When we are young, our understanding and knowledge of the world, of people and their interrelationships is still in formation, and we are constantly being confronted with new information. The three year old's understanding of their family's relationships, who is in charge of what, and how it is that the sky is blue-all constantly evolving.
At 21, we have a firmer understanding of the basics, but we regularly are confronted with different people who expose us to new ideas and challenge the way we have been taught by our parents. Thus we continue to morph both our views, the way we present ourselves to the world, and what interests us.
By 50, we don't make new friends so easily. Somewhere along the way we began to filter the new stimuli, for the sake of stability and in pursuit of other goals-how else does one stay married and raise their own family, establish a career within one field and save for retirement? All noble goals, these, but somewhere along the way we stop being energized by the new incursions into our awareness, and turn our backs.
The unsettling that comes with being open to new learning, new people, different tastes, an alternate route, and another view of the same scene jostles me. Law school has been a series of nudges and pokes that force me to reawaken that part of me that admits to not knowing and being open to learning. So too have some new friends that came from law school. But surprisingly, having once opened the door for the particular jostling that law school gives me, I find I am admitting other forms of this unsettling. A new or unusual experience makes me think, causes me to consider anew a prejudice, a conception.

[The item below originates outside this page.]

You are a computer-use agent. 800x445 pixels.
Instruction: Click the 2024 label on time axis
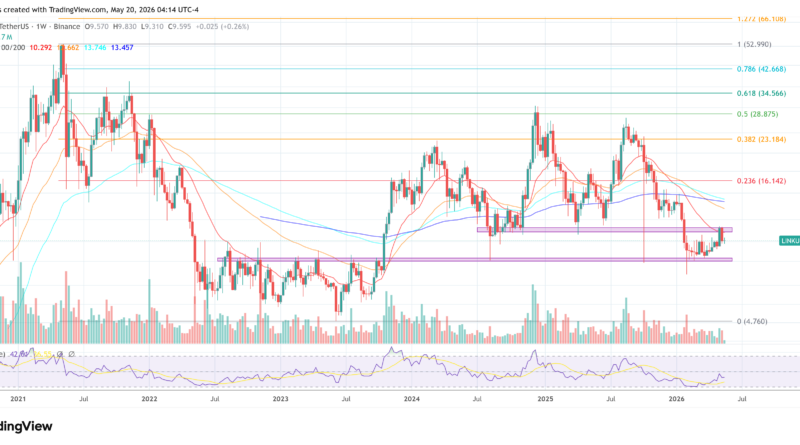click(412, 399)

My son and his wife have been visiting over the holidays, and I have lent them my car for most of the visit. This means I am walking and riding the bus to work, which is not really a significant life change. I've ridden the bus, the subway, the train in many cities of the world. And yet riding it here in my own backyard is a different experience than riding the metro in Madrid, or Istanbul, or the bus on the Quilotoa Loop. For one thing, it is not generally socially acceptable to ride the bus here unless one is a student, poor or mentally ill. I think this is a common perception in small towns in the US. Once you get to a city, this changes. In San Francisco, it is perfectly ok to be a high level executive, and take mass transit. But not so here.
And so I've been interested to observe a few things. Of course I take note of my fellow passengers, of the colorful people to be found wandering about the transit mall. I also find myself considering what riding the bus says about me to others, and what it says to me about myself.
It's forcing me to reassess my own views of those who wait at bus stops, and to reconsider why we- why I don't ride the bus. I'm not so comfortable with some of the results, but in some way I'm glad for the jostling. Maybe I'll keep riding the bus even after my car is returned, maybe not. But I hope I'll be poked and prodded in some way.